CLEVELAND — Holiday stress is normal and it’s brought on for various reasons. Though, it usually has everything to do with expectations.
“We always hope the holidays are going to be fantastic and we're looking for that hallmark moment,” said YMCA of Greater Cleveland Creative Director, Phil Buck.
But the truth is, our hope for a perfect holiday with friends and family doesn't always work out. The good news is that's okay. Buck says it’s important to give ourselves grace. He says destressing starts with saying "no."
“If I’m being asked to do a lot of things that are extra during the holidays, which is normal, I need to sometimes say no,” he said.
Buck says it’s also a good idea to plan ahead to ease the holiday load or delegate tasks.

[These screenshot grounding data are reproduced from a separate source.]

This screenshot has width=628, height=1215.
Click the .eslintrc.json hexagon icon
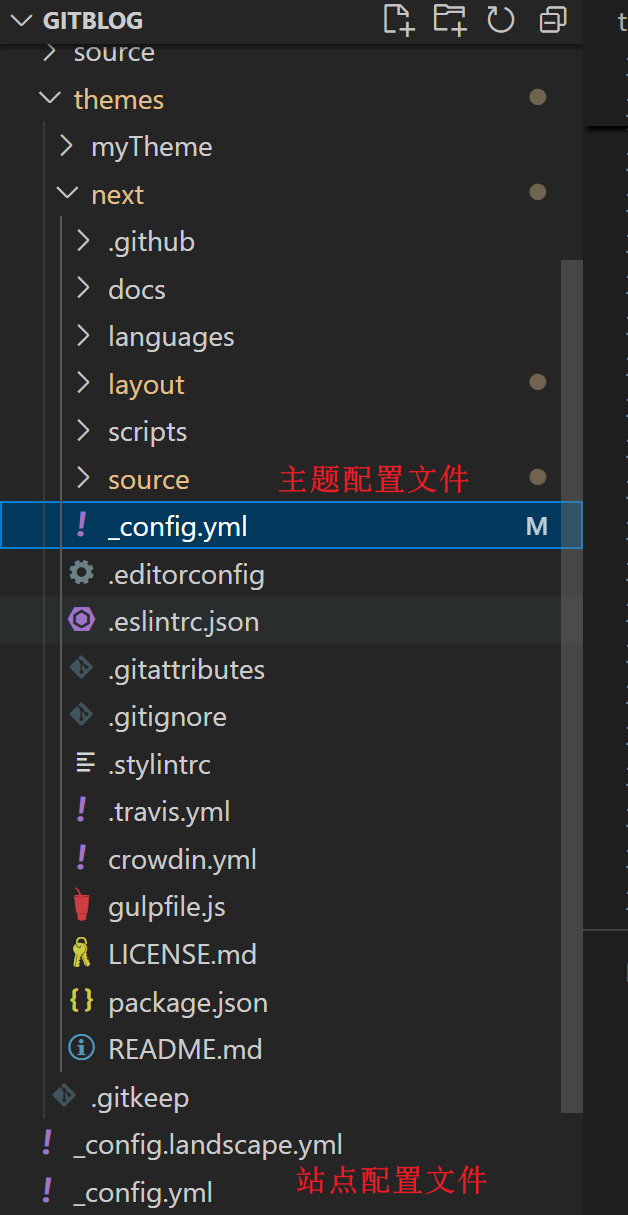81,621
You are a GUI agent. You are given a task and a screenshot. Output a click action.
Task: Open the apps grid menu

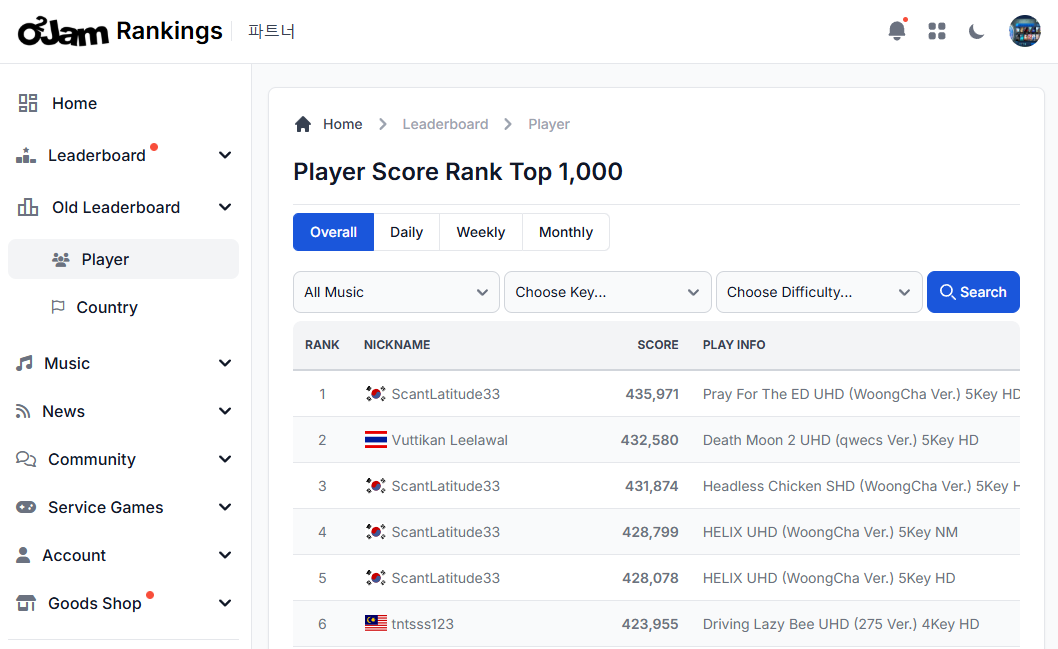click(937, 31)
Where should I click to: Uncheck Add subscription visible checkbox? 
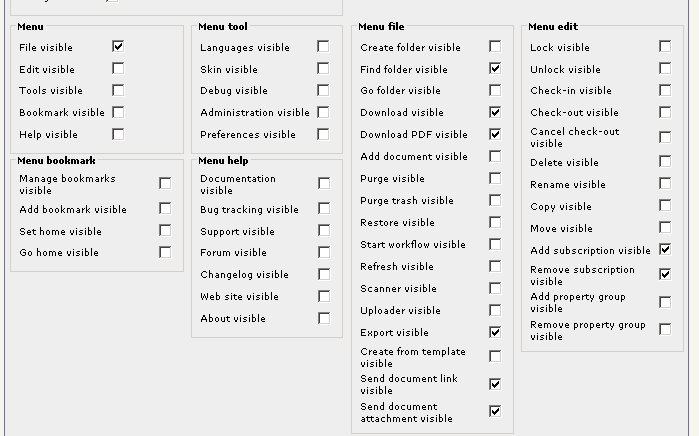pos(665,249)
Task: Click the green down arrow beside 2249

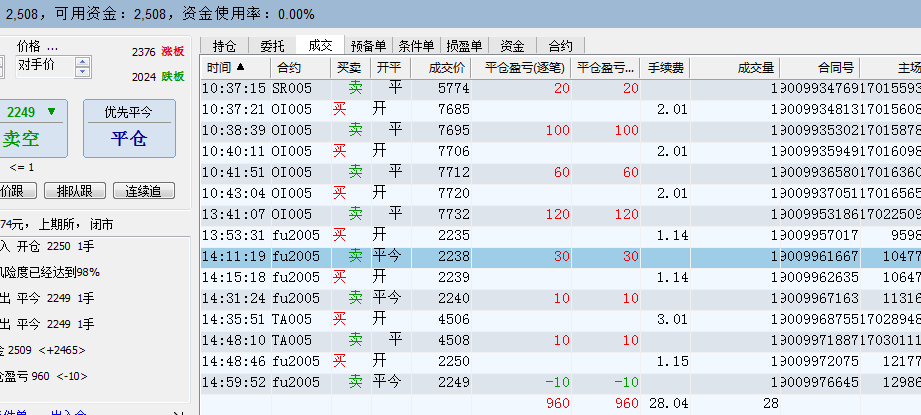Action: point(51,111)
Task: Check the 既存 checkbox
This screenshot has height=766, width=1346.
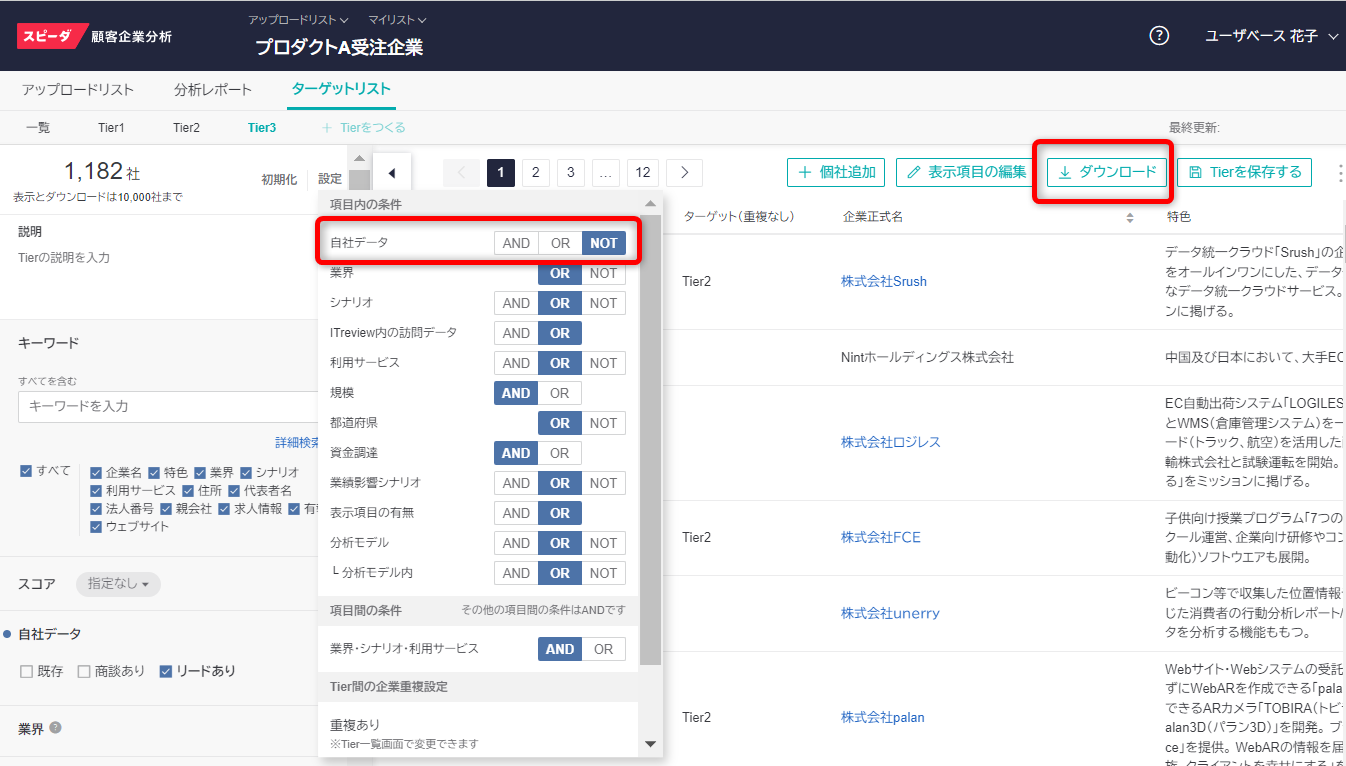Action: 27,671
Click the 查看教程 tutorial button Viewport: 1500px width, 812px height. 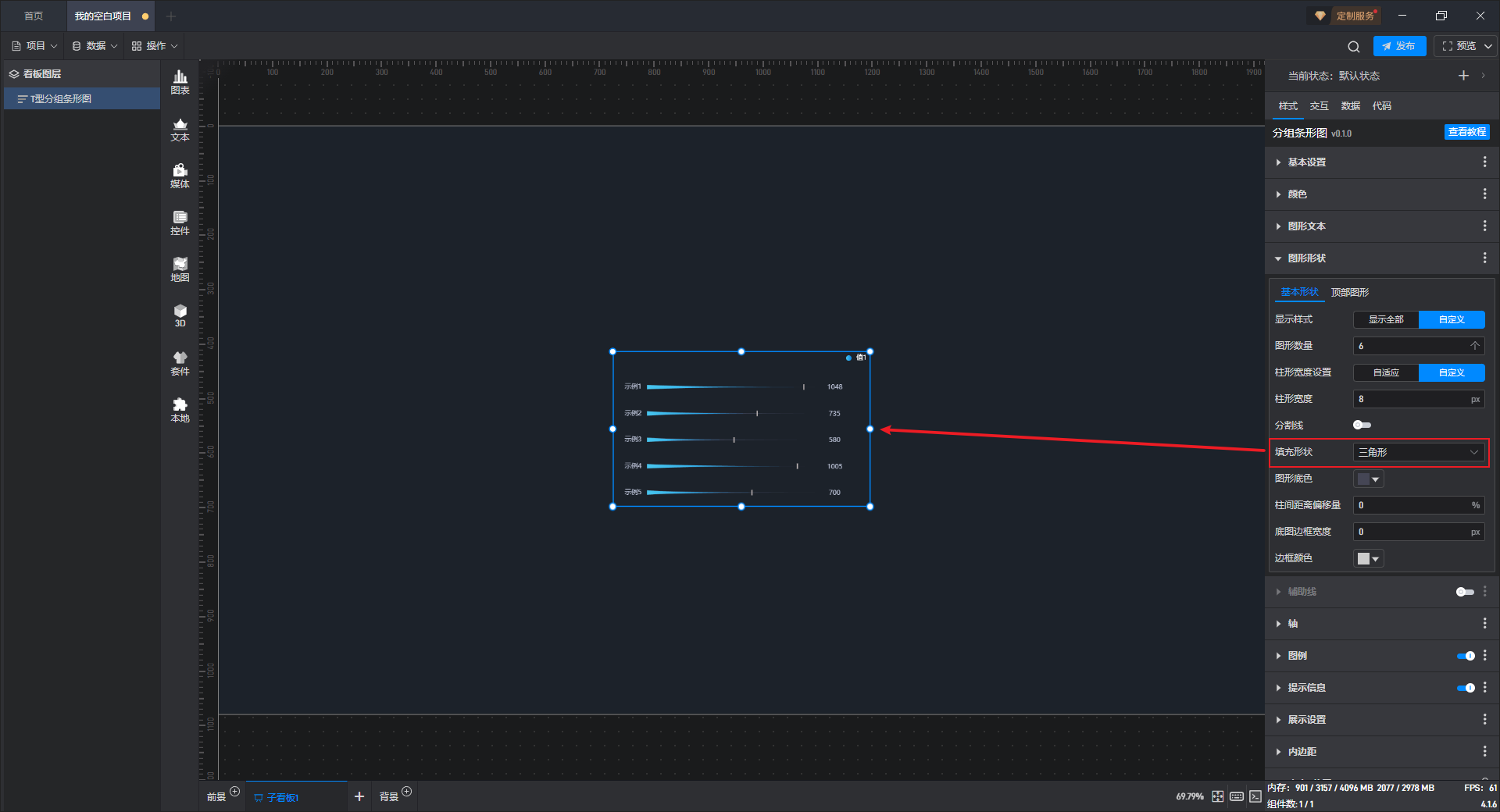click(1466, 132)
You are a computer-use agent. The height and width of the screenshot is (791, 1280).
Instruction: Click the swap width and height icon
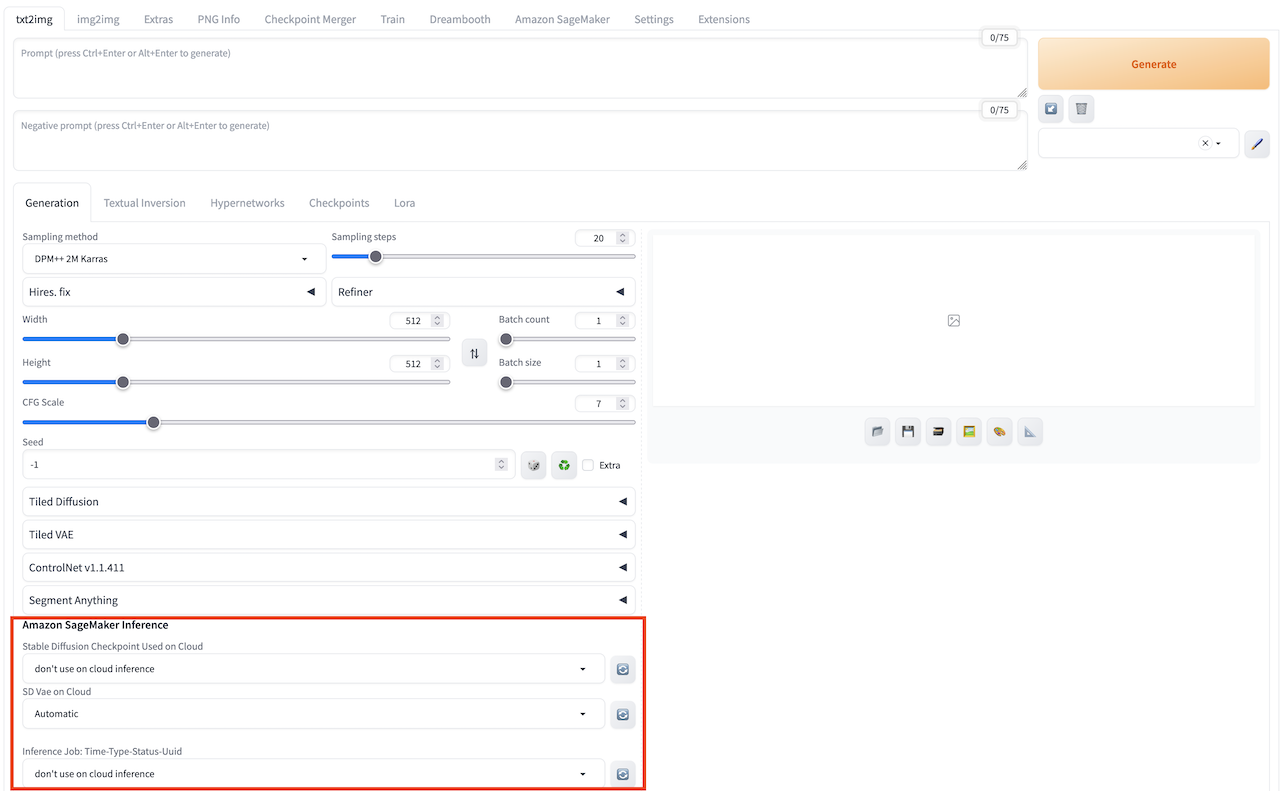click(474, 353)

“If I really want a lot of things to happen and I take all of the responsibility on myself, I’m going to be more stressed.”
Other advice includes taking time to yourself, trying not to neglect your body and health by sticking to your normal routines, and if you leave work behind if you can.
A recent report out of South Australia found checking work emails during your holiday time off could lead to burnout and mental distress. It can even affect your physical health and relationships.
Buck is also reminding us to go into this holiday season with the understanding that things will be different as we continue to navigate this pandemic and a new COVID variant. So again, keep your expectations realistic.